In general, cookies function as follows:
- they identify the details of the computer and browser used to browse websites – this can be used to find out if a given computer has opened a given site before,
- data obtained from cookies are not associated with the users’ personal data obtained during registration for example,
- they are not harmful to you or your computers or smart phones – they do not impact performance,
- they do not change the configuration of end devices or in the software installed on those devices,
- by default, cookies’ parameters allow them only to be opened by the server which created them,
- they provide the server with information based on your activity on websites which you browse, which is then used to display a site better adjusted to your individual preferences.
- What types of cookies are there?
There are three types of cookies:
- “Session cookies” – are temporary files, stored in the memory of the browser until the session ends (or when the browser is closed). These files are required by some applications or functions to work properly. Once the browser is closed, they should be automatically removed from the device used to browse the site,
- “Persistent cookies” – make it easier to use sites which are visited often (e.g. they remember the colour layout of the site or the menu layout on your favourite sites). These files are stored in an appropriate folder for longer periods which you can adjust using your browser settings. Every time you visit a given page, information from these files is sent to the server. This type of cookies is sometimes referred to as tracking cookies.
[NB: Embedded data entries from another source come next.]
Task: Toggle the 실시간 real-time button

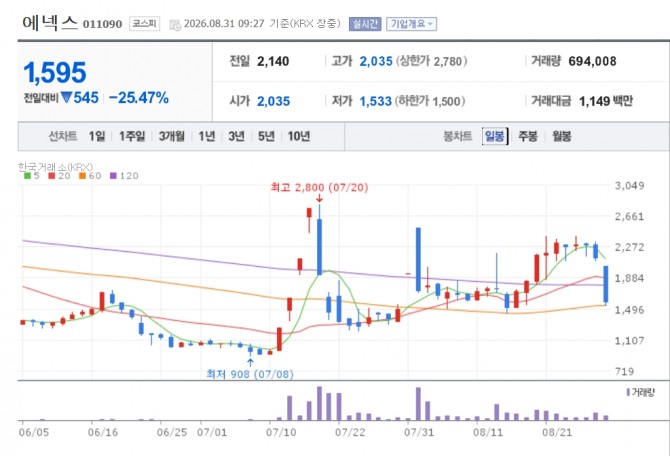Action: (365, 24)
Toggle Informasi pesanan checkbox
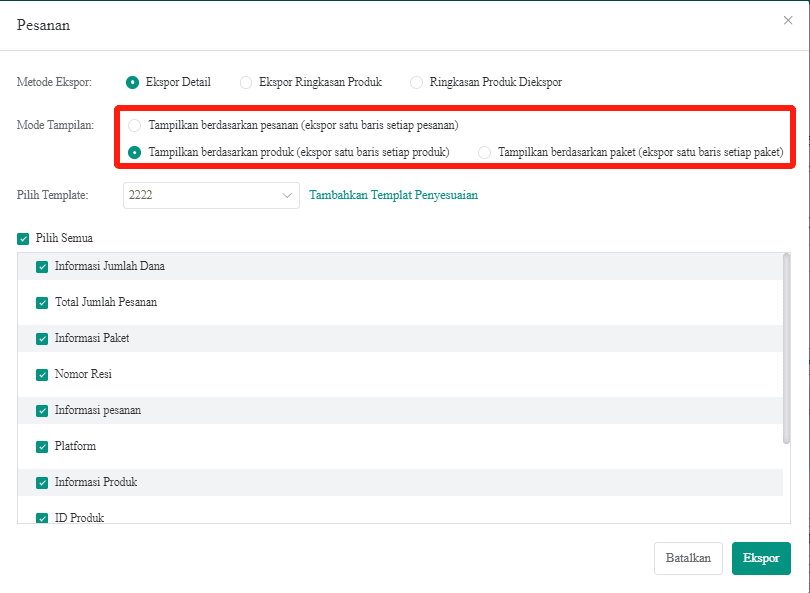Image resolution: width=810 pixels, height=593 pixels. (x=42, y=411)
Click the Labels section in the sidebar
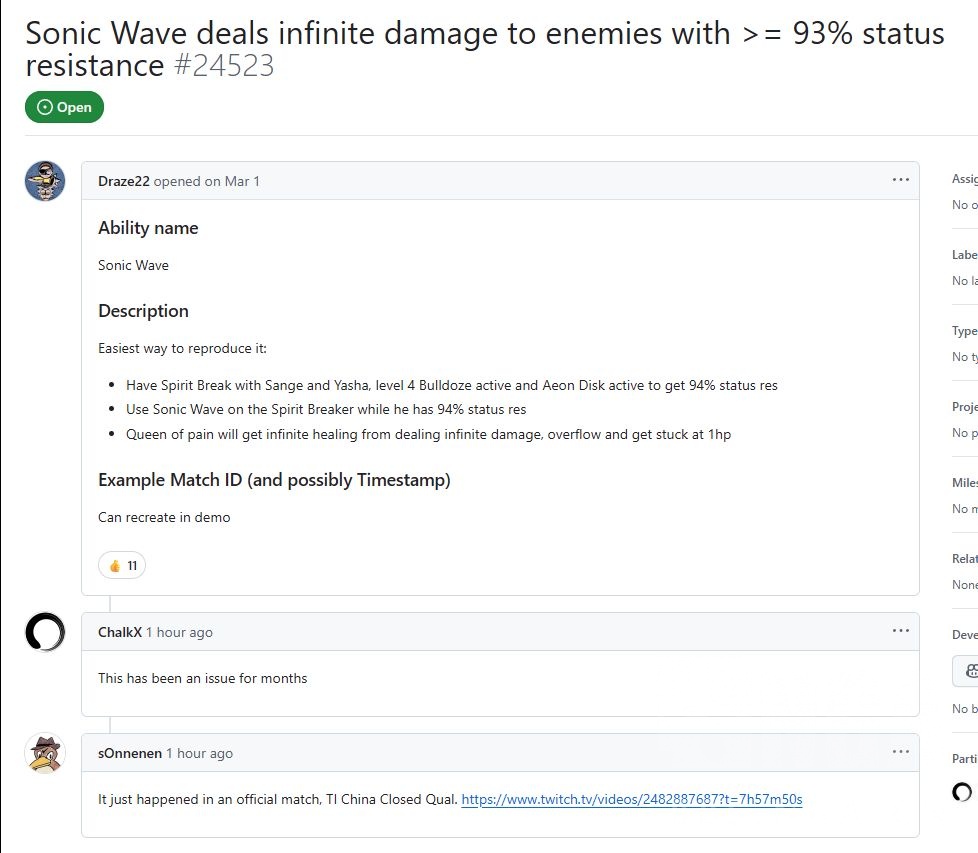This screenshot has width=978, height=853. 964,254
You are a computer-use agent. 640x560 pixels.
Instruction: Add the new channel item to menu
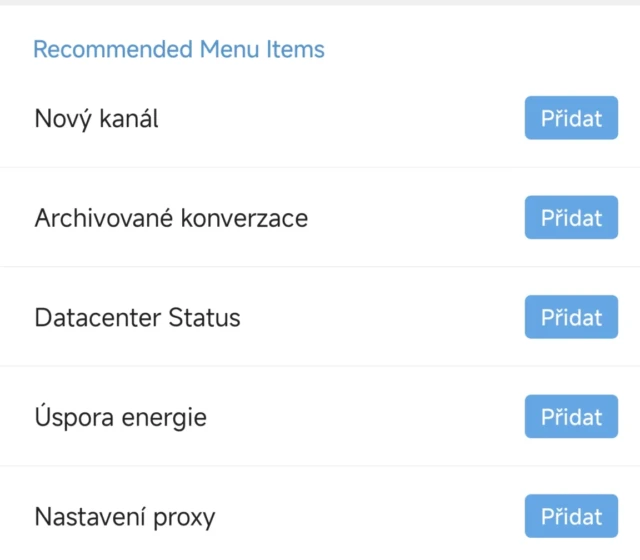tap(571, 118)
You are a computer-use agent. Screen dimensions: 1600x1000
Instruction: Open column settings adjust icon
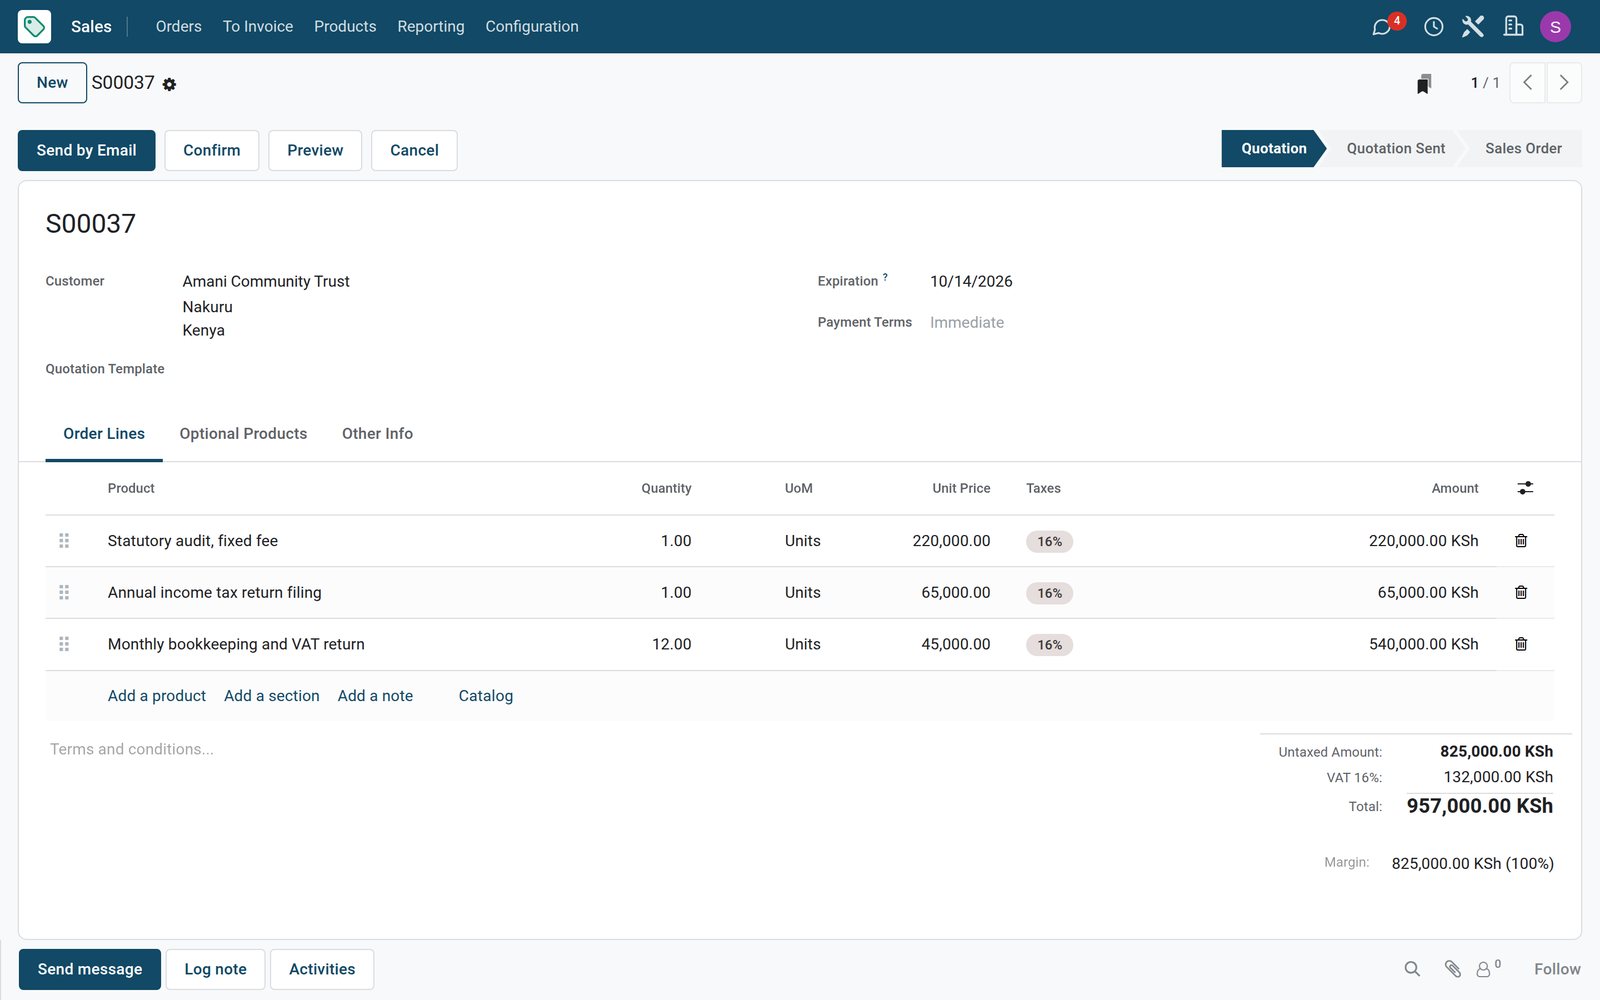pyautogui.click(x=1525, y=488)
- “Third party cookies” – are files usually from advertising servers, search servers, etc., which cooperate with the owner of a given site. They are used to display adverts adjusted to your preferences and habits, which is often the reason elements of a given web service are free. They are also used to record “click rates” for adverts, user preferences, etc.
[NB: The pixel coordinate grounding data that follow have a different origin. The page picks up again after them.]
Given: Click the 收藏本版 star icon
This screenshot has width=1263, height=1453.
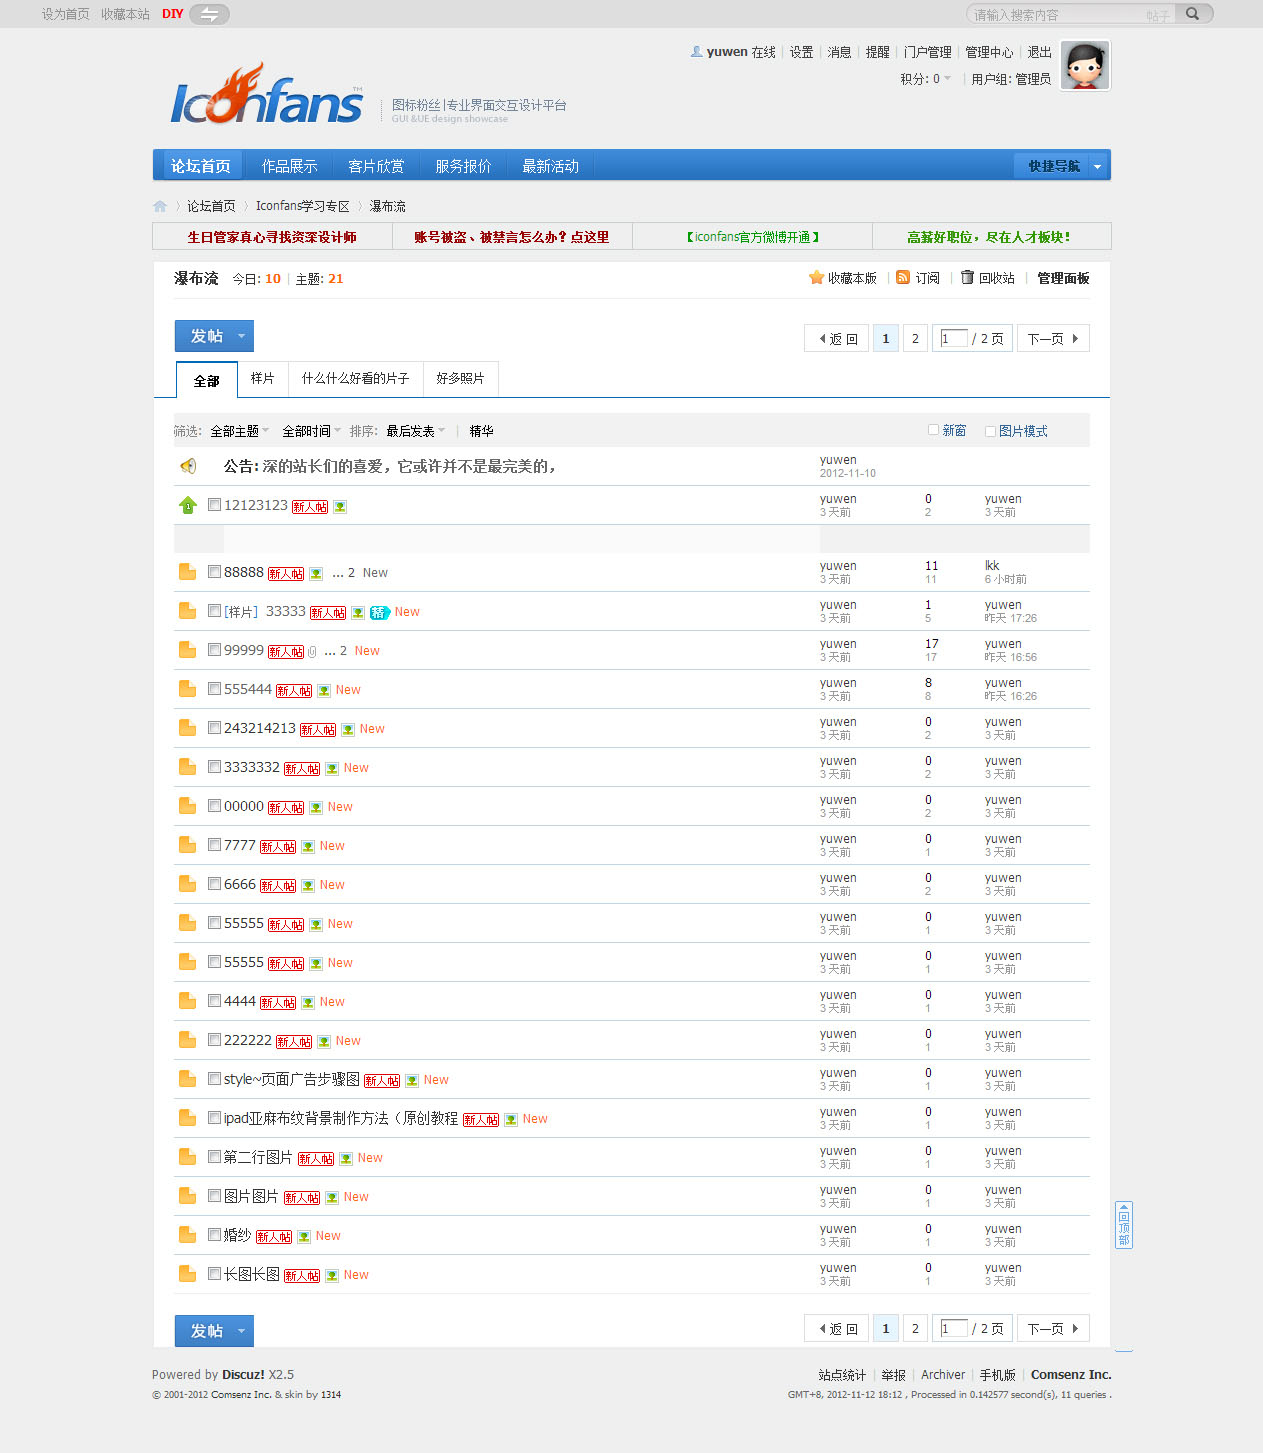Looking at the screenshot, I should point(817,278).
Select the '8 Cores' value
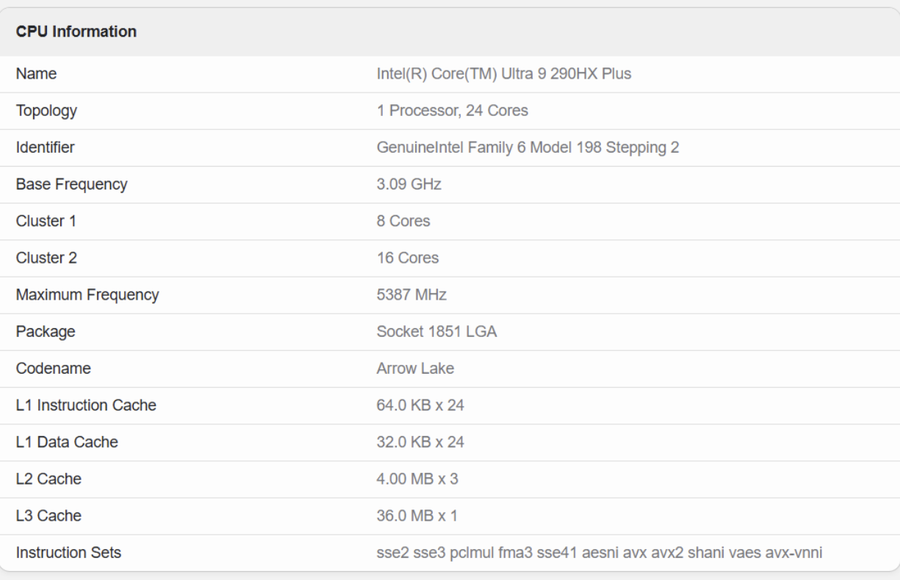 click(x=403, y=221)
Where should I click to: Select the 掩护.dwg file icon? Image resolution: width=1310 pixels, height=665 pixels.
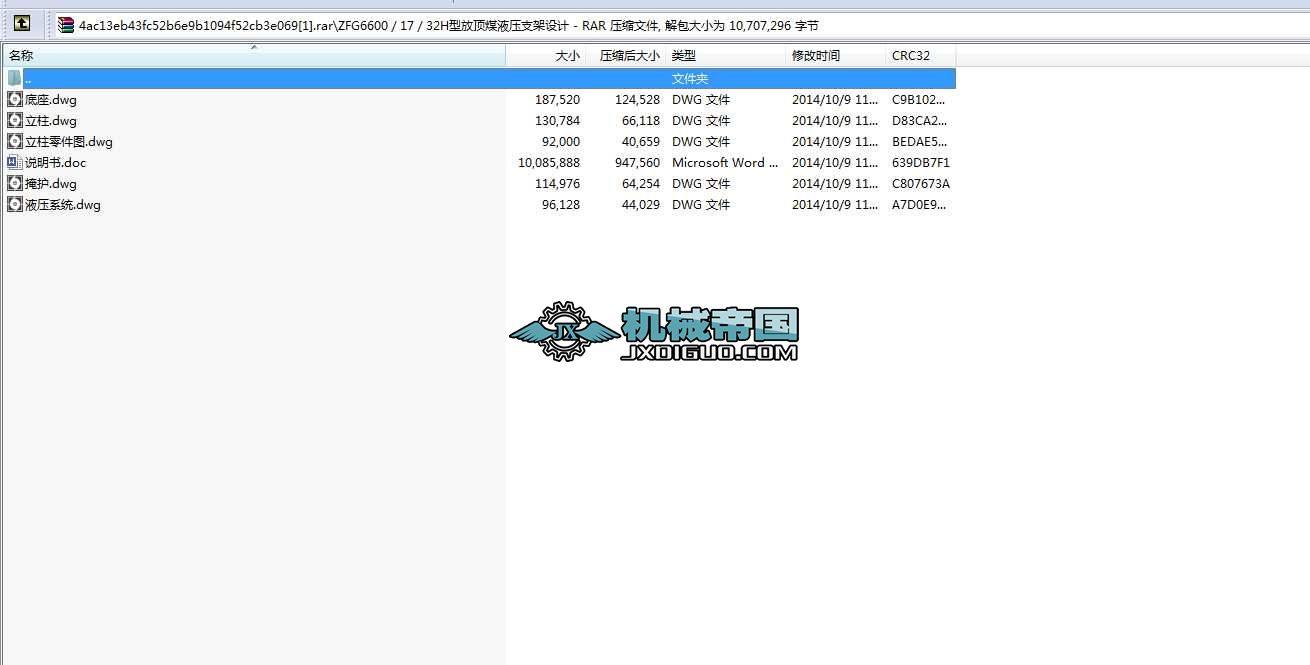[x=14, y=183]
Remember, you can manage cookie settings independently. You can do that in your browser settings (usually by default the mechanism is enabled). The most popular browsers allow you to:
- enable cookie files to take advantage of all the functions of given websites,
- manage cookies on the level of particular websites which you select,
- configure settings for different types of cookies, for example to accept persistent cookies as session cookies, etc.,
- block or delete cookies.
For information on enabling and disabling cookies in the most popular browsers follow these links:
If you do not change the settings of your browser, cookies will remain enabled. If you block cookies or disable some types of cookies, you may be prevented from using all functions of a given site or interfere in its proper functioning.
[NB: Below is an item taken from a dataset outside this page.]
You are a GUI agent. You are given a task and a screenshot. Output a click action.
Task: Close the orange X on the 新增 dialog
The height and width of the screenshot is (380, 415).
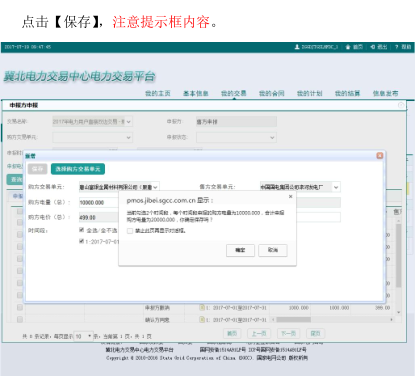pyautogui.click(x=379, y=156)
Our website uses both session cookies as well as persistent cookies. We use them for the following purposes:
- statistics, facilitating improvement to site content and structure,
- keeping the user’s session open.
In order to function correctly, websites collect the following information: name and version of the browser, language settings, date and time of the server request, IP from which was sent, the requested URL. The data are collected to ensure the website functions correctly.
Google collects data on its servers obtained from cookies it placed on devices and uses this information in order to assess website usage by a user, create reports on website traffic for website operators and to provide other services associated with website traffic and Internet use. Google may also provide this information to third parties if it is obliged to do pursuant to the provision of law or if those entities process such information on behalf of Google.
The data collected by our website are not disclosed or made available to third parties with the exception of enforcement bodies authorised to conduct criminal proceedings instigated in conjunction with a request we submitted. This will only take place if you engage in unlawful activity or activity to our detriment.